Regardless of the reasonable restrictions imposed on the exercise of the right to freedom of expression, banning of ‘Bhobishyoter Bhoot’ is an absolute farce. The film has been banished from the theatres of Bengal based on the factual assumption that its content is politically sensitive. However, the director has contradicted such allegations saying that the film only addresses the general political scenario instead of specifically attacking any political party. Evidently, with the basis of such banning being faulty, the ban itself loses credibility. Secondly, the CBFC has already subjected the film to scrutiny and decided as the supreme certifying authority that the film contains no such content capable of causing social unrest in the state. Deeply saddening is the response of the state government to the fiasco (or the lack of it). Given that the state government of West Bengal takes serious interest in the growth and development of the Tollywood film industry, the unexplained banning of the film was expected to have been protested against by the state. The same state government which dedicates a substantial portion of the State Budget towards the grand celebration of the annual Kolkata Film Festival has denied having any authority in lifting the ban so imposed, and has shown no interest in investigating and discovering the identity of the mysterious ‘higher authority’ imposing the ban, or the capacity in which such ‘authority’ has banned a certified film.

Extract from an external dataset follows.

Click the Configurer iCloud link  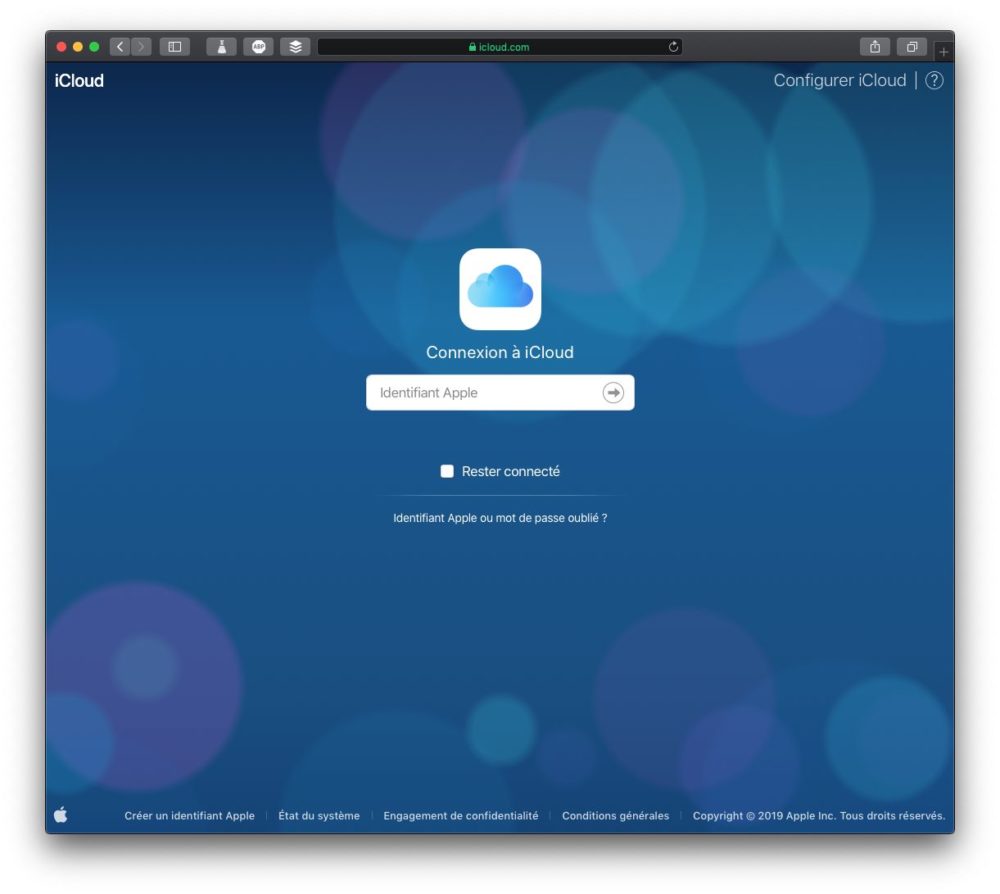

Not long ago in 2018, a film titled ‘Danga – The Riot’ based on the life of the BJP leader Shyamaprashad Mookerjee was blocked by theatres in Bengal after CBFC certification right on the eve of its release following alleged anonymous threat-calls to the theatres. Blaming the state government for stalling the release of the film, its director questioned why a film based on an eminent bengalee’s life was being denied public screening in Bengal while ‘Padmaavat’ was being welcomed for release all across the state in spite of the controversy in the other states of the country. It was only after director Milan Bhowmik had moved court against such banning, and the Calcutta High Court had passed an order permitting public exhibition of the film that the theatres reinstated it for screening. For an industry that had once hosted directors like Ray, Ghatak, Mrinal Sen and Rituparno Ghosh (to name just a few), this is a phase of regression, to say the least. Following this major retrogression of Bengali cinema, the fate of the West Bengal Film Industry shall stand threatened to suffer commercially and otherwise at the mercy of all such ‘higher authorities’; and while the intellectual property and labour of all artists, authors, music composers, performers and other creative personalities actively involved in the world of cinema continue to be disregarded and disrespected, we can only hope that our courts uphold our right to freedom of expression to prevent farcical banning of movies, today and everyday.